OK, quick, just grab some Bitcoins and rent an attack on a financial institution, just for grins. And then ... profit! Right?
While it would be good for the edge gateways to do something, a gateway scanning its addresses is not the sort of task they were designed to do. Sure, put in a separate scanner and let it do the job, and then send an update to the gateway. Oh, and term of service will definitely change: We reserve the right to attempt to log into your system to test basic security.
Something needs to be done because there will be some event which has the usual media suspects and their all-caps commentards calling for something to be done and we probably won't like the kind of knee-jerk reaction that provokes from governments and authorities ... "if only every bit of kit had a backdoor so it could be disabled when it was being a nuisance".
There are ways to get existing and incoming exploitable kit off the net and nuked out of existence in countries which desire to do that. That would only leave those reluctant to do so. Reducing the risk is at least a start to removing it.
There isn't any single and simple solution, it will require a multi-faceted approach. But if we don't do something it will only get worse.
It will probably be even worse. The demand will be that everyone will need a background check and a permit to own an internet-connected device. There will be government sysadmins for every town/state to review and grant such permits on a may-issue basis. You will need their permission to connect to the internet or to change your home network configuration. You will only be able to run/access services the sysadmin allows, all others will be blocked for your own good. Website censorship will be next (think of the children!).
These edge connectors. Where does he propose to put them? At the interface between the individual customer sites and the ISP? If so we already have such things there, they're the customer routers and in some cases they are the bots in the botnets. So his first problem is to produce a more secure router/edge connector that can be safely put in that place.
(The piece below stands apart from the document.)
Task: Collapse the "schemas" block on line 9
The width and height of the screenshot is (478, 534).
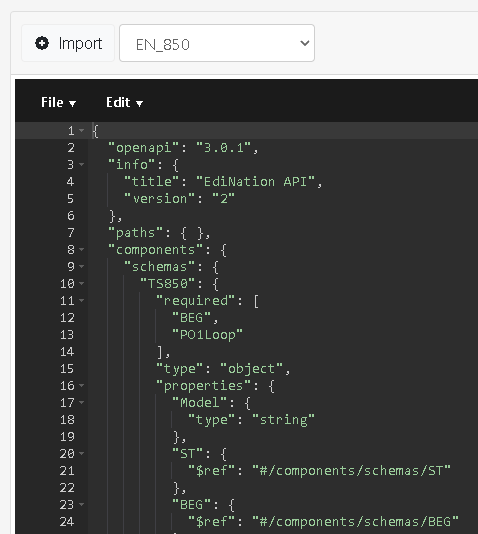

And when the security holes start to become apparent in those, then maybe we need a more secure edge connector in from of them.
The edge connectors idea, or even at the ISP or an 'exchange' point in between...
1) Most IoThingies really only need access to a very limited number of IP addresses - they don't need to have a web browser. They need to 'phone home', check for software updates, maybe contact Tesco if they're a fridge, hit Netflix and Amazon if they're a TV, and that should be about it - perhaps a dozen or two addresses (obviously there will be exceptions.)
2) Given the above, could an ISP identify which IPs are being used by IoThingies, and do some sort of filtering - they are allowed to access a fixed set of IP addresses and that's it (bit like parental filters, but with a whitelist rather than a blacklist.)
Just a thought, please feel free to tear it to shreds.
<sigh> "we couldn't be bothered to design a car with seatbelts that work, so if you could just drive at ridiculously low speed that will fix the problem"
Tell you what, Intel - how about if IoT devices had to meet actual standards including security ones? Of course, that means making sure said standards are set by eggheads and not manufacturer representatives.